Alexander Kruppa <[EMAIL PROTECTED]> observes:

> Hi,
> 
> the Lucas-Lehmer iteration
> 
> L_0 = 4
> L_{n+1} = L_n ^2 -2
> 
> looks suspiciously like an iteration used in Pollard-Rho:
> 
> x_0 = a
> x_{n+1} = x_n ^2 +b
> 
> Can this be used to do a LL test and Pollard-rho factoring attempt at
> once?
> I remember faintly having read something that b=-2 is not a good choice
> for Pollard-rho, but I don't remember any explanation why.. would it
> work here?


     If L_0 = alpha + 1/alpha (where alpha = 2 + sqrt(3) is found
by solving a quadratic) then

        L_n = alpha^(2^n) + alpha^(-2^n)

L_m - L_n = alpha^(2^m) + alpha^(-2^m) - alpha^(2^n) - alpha^(-2^n)
          = (alpha^(2^m) - alpha^(2^n)) + (1 - alpha^(-2^m  - 2^n))

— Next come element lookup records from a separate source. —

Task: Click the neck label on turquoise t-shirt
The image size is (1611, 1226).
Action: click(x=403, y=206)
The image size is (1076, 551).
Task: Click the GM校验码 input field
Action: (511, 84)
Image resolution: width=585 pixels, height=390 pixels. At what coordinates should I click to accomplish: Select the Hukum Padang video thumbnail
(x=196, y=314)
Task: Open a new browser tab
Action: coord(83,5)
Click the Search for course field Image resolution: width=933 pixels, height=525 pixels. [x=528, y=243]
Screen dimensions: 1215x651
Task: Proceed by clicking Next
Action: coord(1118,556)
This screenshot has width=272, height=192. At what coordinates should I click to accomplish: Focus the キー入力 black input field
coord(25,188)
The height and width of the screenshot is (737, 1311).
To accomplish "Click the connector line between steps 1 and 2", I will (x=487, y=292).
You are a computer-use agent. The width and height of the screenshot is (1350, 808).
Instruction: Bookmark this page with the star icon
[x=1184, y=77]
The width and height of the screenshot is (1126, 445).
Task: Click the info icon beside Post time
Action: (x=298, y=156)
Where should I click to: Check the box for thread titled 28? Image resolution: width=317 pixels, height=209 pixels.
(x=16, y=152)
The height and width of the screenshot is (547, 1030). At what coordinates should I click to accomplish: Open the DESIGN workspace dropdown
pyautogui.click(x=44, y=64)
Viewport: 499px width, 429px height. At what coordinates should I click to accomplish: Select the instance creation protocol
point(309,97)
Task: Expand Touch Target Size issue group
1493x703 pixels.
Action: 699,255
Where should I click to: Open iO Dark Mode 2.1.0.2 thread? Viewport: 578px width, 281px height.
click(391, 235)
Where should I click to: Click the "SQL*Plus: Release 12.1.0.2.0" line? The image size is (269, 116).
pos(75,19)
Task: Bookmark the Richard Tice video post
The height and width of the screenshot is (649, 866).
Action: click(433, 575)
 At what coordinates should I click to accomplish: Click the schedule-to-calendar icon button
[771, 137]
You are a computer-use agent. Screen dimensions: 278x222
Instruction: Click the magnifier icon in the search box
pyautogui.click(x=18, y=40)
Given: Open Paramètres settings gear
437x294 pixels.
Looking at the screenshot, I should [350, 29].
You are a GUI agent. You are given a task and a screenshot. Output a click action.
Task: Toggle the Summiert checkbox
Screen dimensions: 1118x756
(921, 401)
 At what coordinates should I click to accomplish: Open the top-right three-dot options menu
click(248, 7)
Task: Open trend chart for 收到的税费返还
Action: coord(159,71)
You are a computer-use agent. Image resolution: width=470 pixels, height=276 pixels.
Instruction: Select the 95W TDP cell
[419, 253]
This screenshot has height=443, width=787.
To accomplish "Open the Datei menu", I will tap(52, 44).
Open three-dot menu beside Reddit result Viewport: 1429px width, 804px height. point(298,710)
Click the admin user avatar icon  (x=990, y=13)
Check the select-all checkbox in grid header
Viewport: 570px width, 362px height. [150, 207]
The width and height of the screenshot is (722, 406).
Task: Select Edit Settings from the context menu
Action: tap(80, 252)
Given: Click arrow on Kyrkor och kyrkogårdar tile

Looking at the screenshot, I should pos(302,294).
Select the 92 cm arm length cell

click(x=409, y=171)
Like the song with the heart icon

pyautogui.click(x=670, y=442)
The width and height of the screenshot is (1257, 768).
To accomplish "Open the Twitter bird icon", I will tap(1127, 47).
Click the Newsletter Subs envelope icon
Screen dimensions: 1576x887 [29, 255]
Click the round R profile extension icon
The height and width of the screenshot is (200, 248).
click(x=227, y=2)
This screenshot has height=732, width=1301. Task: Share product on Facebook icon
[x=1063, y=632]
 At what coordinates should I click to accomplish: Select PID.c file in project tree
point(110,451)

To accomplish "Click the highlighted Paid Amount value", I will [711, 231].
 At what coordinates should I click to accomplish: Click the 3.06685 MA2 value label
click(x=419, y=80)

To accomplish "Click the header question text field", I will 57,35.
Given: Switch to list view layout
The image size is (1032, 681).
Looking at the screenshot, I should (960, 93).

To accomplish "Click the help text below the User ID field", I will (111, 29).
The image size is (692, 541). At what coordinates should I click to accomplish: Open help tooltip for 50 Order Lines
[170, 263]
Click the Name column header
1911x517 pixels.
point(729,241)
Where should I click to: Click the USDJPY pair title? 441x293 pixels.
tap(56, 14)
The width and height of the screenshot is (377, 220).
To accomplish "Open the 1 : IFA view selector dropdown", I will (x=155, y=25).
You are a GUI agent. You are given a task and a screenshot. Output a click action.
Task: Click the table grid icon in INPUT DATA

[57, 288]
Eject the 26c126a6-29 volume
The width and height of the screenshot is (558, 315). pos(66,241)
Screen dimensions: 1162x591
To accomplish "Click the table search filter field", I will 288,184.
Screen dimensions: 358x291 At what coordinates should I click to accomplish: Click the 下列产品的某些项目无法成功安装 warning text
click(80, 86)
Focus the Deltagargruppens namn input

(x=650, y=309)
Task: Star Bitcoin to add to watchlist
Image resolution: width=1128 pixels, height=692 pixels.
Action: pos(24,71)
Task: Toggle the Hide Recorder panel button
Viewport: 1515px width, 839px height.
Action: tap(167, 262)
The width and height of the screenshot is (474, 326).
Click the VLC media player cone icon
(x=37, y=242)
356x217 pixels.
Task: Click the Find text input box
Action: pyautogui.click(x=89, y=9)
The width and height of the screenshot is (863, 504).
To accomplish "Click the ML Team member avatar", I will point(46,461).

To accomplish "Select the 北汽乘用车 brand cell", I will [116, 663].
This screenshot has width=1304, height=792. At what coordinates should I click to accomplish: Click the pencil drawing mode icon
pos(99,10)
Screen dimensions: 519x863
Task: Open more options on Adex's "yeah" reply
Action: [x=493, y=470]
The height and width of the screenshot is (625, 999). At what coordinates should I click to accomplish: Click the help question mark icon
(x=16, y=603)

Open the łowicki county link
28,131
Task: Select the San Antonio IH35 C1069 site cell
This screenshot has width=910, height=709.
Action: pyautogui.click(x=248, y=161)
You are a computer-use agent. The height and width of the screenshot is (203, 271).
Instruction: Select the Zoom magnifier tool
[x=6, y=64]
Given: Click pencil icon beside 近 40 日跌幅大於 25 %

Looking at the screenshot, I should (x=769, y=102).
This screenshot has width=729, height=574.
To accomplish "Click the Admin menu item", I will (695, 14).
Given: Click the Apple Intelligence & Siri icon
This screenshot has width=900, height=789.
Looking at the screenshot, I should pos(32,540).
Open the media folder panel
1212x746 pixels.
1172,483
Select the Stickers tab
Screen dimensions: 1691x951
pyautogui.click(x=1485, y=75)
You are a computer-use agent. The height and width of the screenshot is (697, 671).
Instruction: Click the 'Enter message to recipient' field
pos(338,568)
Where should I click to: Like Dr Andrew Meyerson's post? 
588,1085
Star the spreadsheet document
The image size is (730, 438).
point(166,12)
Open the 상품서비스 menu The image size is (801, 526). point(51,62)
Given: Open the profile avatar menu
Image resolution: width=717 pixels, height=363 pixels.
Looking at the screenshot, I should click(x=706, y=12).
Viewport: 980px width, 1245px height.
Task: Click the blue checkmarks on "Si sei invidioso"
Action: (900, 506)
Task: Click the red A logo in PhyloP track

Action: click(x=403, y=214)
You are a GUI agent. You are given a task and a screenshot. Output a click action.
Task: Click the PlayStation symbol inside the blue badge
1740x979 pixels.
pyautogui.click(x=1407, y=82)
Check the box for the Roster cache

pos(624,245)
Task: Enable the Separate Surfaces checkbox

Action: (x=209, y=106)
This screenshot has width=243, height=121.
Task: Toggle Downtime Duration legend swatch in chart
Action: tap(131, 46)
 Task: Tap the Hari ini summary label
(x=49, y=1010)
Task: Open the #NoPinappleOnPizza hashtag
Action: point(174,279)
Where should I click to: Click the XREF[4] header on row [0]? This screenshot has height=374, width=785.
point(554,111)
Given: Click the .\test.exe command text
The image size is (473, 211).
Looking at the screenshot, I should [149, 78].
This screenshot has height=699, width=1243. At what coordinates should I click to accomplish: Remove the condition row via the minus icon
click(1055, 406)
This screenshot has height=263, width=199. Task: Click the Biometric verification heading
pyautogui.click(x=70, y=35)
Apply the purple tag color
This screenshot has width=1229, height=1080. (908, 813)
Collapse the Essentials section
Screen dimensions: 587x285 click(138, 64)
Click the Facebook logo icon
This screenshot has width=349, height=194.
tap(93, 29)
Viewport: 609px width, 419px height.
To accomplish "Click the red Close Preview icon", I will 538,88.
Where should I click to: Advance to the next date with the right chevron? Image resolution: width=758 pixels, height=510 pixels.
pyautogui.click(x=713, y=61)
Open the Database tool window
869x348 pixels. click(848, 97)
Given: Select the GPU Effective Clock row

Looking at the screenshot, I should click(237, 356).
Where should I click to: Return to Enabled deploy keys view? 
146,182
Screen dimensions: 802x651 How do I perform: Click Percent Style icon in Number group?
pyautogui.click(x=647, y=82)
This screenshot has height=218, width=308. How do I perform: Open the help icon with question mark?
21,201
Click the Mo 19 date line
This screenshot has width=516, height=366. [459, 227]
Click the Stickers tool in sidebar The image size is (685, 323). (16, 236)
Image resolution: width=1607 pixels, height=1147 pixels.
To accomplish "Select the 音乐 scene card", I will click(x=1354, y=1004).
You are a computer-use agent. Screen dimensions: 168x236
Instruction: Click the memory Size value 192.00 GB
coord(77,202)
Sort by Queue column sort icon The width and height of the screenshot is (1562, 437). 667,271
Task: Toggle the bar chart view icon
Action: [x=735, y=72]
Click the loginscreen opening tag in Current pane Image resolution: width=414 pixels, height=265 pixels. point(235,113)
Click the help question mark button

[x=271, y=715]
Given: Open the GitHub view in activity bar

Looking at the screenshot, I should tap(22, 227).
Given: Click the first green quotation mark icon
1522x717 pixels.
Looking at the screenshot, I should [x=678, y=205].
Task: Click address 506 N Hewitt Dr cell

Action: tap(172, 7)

If p is a factor of the number we are trying to factor, then 
the order of alpha will divide one of p+1 and p-1
(depending upon whether alpha is in the base field GF(p) 
or the extension field GF(p^2)).
The size of this order will be O(p).  
m and n will usually need to have size O(p) before we achieve

                alpha^(2^m) == alpha^(+- 2^n)   (mod p) 

(which is the same as   2^m == +- 2^n   (mod (order of alpha)) ).

    When b <> 0, -2, we know no such formula for the iterates of Pollard
Rho.   x -> x^2 + b (mod p) seems to behave like a pseudorandom function 
modulo p, and Pollard Rho takes O(sqrt(p)) iterations rather than O(p).

    For Lucas-Lehmer, when p = 2^q - 1 is a Mersenne prime, p+1 is
divisible by a very high :-) power of 2.  The L_n values collapse to 
0, -2, 2, 2, ... as alpha^(2^n) becomes sqrt(-1), -1, 1 in GF(p^2).